2006年我国南方部分省份出现养猪场暴发猪“高热病”疫情，发病猪以“高热”、“高发病率”和“高死亡率”为主要特征，给我国的养猪业造成了较大的经济损失。中国动物疫病预防控制中心田克恭等研究发现，猪“高热病”的主要致病病原为Nsp2缺失30个氨基酸的猪繁殖与呼吸综合征病毒变异引起，后将其命名为“高致病性猪蓝耳病”(Highly PathogenicPorcine reproductive and respiratory syndrome，HP-PRRS)，其致病性大大增加，仔猪发病率可达100％、死亡率可达50％以上，母猪流产率可达30％以上，育肥猪也可发病死亡。依据猪繁殖与呼吸综合征病毒结构基因序列的不同可以将其分为欧洲型和美洲型两种基因型，而依据其致病力的不同，又可将其中的美洲型猪繁殖与呼吸综合征病毒分为经典猪蓝耳病病毒和高致病性猪蓝耳病病毒两种亚型，高致病性猪蓝耳病病毒包括高致病性猪蓝耳病病毒江西株(JXA1-R株)、高致病性猪蓝耳病病毒湖南株(HuN4-F112株)、高致病性猪蓝耳病病毒天津株(TJ株)。目前我国使用的高致病性猪蓝耳病活疫苗有江西株(JXA1-R株)和湖南株(HuN4-F112株)、天津株(TJ株)。疫苗的使用需要配备适合的检测试剂盒才能进行免疫效果评估。本研究关于猪蓝耳病NSP2片段部分蛋白的制备，可运用于猪蓝耳病间接ELISA抗体的检测；建立了间接ELISA的方法来检测猪蓝耳病毒抗体，为猪蓝耳病免疫监测提供了技术平台。

发明内容

本发明的目的是提供一种快速、简便、特异性好的能够区分猪蓝耳病野毒株和疫苗毒株天津株的抗体间接ELISA检测方法，为蓝耳病免疫监测和流行病学研究提供技术平台，对PRRS 的防控有着重要的意义。

本发明所采用的技术方案如下：

1、引物设计

本发明根据GenBank已发表的PRRSV NSP2基因序列，设计一对克隆引物(N1、N2)，见表1，扩增包含PRRSV-NSP2-N1N2基因的序列，大小为332bp，见表1，并插入SalⅠ和BamH Ⅰ两个酶切位点。

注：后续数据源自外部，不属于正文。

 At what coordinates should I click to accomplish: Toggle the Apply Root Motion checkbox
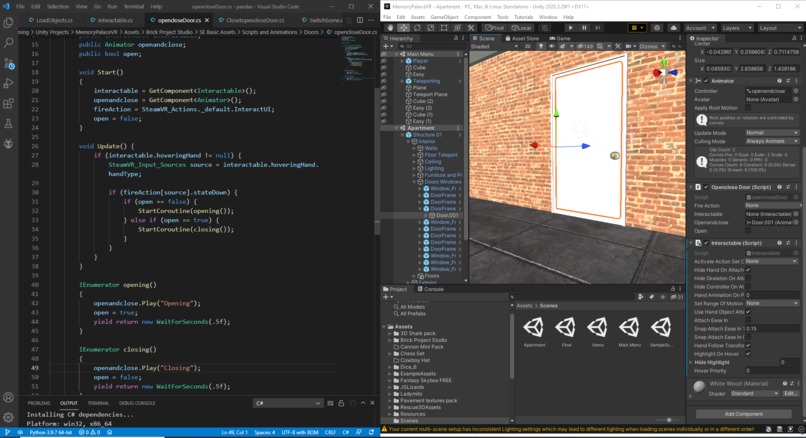(748, 108)
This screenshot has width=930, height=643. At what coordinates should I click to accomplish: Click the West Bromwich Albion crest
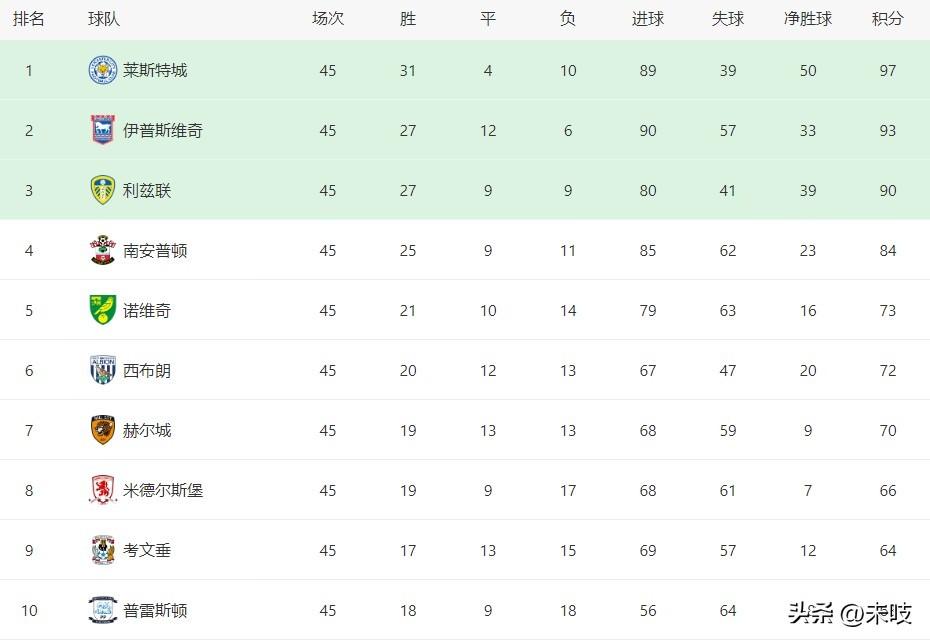(x=103, y=371)
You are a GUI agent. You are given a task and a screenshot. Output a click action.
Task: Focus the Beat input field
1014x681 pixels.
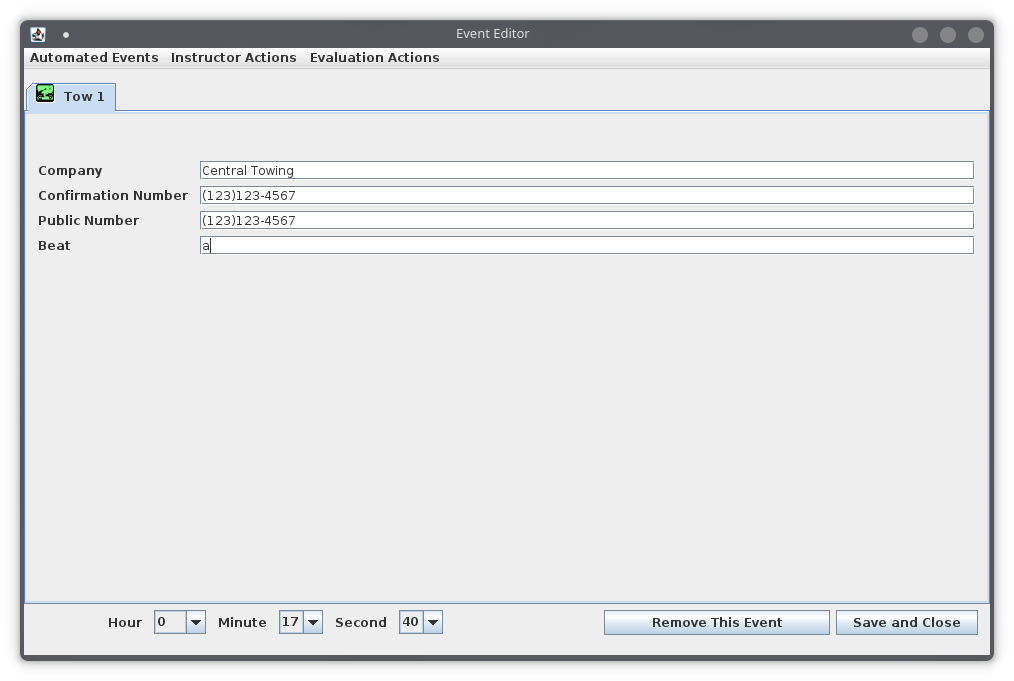587,245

表1扩增PRRSV-NSP2-N1N2基因的引物核苷酸序列

表1中，下划线部分为SalⅠ和BamHⅠ双酶切的酶切位点

2、目的基因的扩增和重组表达质粒的构建

通过特异性引物扩增克隆PRRSV NSP2基因部分片段(N1N2)，构建重组表达质粒PET-32a-N1N2，见图4。

3、目的蛋白的表达和纯化

通过转入重组菌E.coliBL21(DE3)进行诱导表达，通过使用最佳的诱导表达的时间和诱导剂的浓度，获得重组融合蛋白pET-32a-N1N2，为可溶性蛋白，见图9。经His柱层析方法对表达的重组整合蛋白进行纯化，经SDS-PAGE电泳分析蛋白纯度，见图10。

4、重组蛋白的免疫反应活性分析：Western-blotting试验

经Western-blotting检测重组蛋白能与6×His-Tag Antibody Mousemonoclonal抗体特异性结合，见图11。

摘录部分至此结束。